Directions: In the entries below, find the line with "Task: Enable the 显示变换控件 checkbox" and the line with "Open the Applications shortcut"; give again those lines and every line between them, exactly.
▬▬▬▬▬▬▬▬▬▬
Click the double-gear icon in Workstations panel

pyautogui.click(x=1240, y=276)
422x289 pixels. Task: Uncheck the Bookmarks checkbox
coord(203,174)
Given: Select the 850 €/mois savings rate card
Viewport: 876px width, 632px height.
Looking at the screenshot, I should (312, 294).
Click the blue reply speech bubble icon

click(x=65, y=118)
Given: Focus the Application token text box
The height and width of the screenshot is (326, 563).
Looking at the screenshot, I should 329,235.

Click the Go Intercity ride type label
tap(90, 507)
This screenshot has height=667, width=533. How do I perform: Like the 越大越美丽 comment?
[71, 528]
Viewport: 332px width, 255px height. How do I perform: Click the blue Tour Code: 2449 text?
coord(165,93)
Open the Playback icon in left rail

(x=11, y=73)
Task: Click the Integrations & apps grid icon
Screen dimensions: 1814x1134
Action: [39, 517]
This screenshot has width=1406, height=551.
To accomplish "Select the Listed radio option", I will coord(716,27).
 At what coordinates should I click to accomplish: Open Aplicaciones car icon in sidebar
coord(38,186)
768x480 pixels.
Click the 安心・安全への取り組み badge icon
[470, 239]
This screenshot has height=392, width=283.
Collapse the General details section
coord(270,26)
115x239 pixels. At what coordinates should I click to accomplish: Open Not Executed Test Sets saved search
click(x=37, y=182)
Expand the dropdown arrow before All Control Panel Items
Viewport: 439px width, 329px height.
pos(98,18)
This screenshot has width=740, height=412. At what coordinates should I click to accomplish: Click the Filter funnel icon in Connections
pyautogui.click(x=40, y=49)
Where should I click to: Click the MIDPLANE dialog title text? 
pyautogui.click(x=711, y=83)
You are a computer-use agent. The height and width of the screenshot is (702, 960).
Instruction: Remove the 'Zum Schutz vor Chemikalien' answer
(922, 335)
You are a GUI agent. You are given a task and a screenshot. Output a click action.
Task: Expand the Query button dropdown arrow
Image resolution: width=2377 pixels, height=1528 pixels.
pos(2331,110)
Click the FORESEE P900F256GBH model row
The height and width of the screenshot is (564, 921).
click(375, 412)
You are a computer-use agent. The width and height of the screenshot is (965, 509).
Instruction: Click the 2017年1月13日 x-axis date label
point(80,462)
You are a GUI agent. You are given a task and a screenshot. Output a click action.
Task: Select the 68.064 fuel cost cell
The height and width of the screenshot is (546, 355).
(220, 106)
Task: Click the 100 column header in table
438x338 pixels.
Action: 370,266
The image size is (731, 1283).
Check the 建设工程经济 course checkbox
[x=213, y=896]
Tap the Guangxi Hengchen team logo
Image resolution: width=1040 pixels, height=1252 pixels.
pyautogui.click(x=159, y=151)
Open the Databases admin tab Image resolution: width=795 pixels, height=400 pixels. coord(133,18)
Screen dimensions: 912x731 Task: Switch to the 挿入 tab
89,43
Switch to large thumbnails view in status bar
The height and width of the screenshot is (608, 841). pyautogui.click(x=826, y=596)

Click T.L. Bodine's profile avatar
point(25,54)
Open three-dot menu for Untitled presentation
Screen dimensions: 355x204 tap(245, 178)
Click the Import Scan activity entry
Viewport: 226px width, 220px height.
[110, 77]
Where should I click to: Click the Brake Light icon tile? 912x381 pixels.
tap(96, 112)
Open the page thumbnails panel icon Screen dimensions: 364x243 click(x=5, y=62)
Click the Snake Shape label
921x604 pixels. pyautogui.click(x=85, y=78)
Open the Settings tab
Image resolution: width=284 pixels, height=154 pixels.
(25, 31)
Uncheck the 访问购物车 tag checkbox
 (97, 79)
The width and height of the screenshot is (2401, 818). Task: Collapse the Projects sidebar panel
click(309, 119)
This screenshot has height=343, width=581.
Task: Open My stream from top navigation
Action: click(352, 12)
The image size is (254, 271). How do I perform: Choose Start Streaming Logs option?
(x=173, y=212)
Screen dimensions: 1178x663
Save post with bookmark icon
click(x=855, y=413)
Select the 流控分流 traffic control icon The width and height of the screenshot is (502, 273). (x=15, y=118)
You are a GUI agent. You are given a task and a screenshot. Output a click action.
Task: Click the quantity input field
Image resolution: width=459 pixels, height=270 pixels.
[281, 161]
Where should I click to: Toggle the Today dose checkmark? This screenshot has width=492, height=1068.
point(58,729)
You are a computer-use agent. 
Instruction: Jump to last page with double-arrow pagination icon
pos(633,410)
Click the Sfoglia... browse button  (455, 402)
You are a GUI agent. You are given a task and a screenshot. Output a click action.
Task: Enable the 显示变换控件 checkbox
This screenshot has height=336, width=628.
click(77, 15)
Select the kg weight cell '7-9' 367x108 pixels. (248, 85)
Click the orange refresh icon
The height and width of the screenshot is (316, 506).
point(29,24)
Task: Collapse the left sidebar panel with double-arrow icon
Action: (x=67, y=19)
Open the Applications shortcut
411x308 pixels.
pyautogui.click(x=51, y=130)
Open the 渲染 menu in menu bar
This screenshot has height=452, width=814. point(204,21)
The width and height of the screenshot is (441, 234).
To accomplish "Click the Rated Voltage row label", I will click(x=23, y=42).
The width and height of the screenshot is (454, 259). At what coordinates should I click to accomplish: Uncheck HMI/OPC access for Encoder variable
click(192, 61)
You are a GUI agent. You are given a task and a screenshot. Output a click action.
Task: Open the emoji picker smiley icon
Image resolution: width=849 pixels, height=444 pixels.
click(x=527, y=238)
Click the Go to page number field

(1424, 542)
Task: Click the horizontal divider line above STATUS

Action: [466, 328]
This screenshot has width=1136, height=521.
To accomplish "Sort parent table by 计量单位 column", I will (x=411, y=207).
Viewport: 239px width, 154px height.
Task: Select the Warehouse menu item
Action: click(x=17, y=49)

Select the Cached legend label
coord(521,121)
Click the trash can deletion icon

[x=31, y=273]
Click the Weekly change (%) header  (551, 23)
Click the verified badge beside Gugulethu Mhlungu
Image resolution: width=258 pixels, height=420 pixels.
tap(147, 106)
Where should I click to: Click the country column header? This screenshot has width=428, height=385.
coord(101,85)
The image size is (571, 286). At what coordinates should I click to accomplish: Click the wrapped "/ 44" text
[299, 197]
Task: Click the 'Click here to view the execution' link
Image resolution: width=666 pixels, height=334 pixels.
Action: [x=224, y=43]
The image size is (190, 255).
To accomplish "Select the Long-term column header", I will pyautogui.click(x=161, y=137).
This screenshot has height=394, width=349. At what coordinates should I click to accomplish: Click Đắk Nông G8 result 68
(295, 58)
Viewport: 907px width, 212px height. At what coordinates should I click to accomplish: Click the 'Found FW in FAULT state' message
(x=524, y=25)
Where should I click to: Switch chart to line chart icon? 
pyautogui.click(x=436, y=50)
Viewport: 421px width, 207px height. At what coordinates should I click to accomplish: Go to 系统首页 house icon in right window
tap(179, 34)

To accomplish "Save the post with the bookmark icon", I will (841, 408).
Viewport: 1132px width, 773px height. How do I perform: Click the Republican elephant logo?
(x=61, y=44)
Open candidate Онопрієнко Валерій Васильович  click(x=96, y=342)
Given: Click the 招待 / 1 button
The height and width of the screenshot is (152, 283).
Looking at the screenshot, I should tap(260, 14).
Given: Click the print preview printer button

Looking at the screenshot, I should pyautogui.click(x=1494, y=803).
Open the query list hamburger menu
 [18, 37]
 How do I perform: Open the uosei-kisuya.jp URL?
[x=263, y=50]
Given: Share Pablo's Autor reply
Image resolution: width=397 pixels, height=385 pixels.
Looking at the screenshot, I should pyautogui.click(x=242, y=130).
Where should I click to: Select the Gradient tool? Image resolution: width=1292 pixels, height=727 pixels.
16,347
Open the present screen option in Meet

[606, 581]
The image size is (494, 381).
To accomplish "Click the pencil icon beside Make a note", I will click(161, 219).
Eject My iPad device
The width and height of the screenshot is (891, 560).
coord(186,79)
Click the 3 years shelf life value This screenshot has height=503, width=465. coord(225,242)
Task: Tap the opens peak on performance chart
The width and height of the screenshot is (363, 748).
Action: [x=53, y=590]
▬▬▬▬▬▬▬▬▬▬
Exercise output:
Task: Enable the 显示变换控件 checkbox
This screenshot has height=336, width=628.
click(77, 15)
Select the kg weight cell '7-9' 367x108 pixels. (248, 85)
Click the orange refresh icon
The height and width of the screenshot is (316, 506).
point(29,24)
Task: Collapse the left sidebar panel with double-arrow icon
Action: (x=67, y=19)
Open the Applications shortcut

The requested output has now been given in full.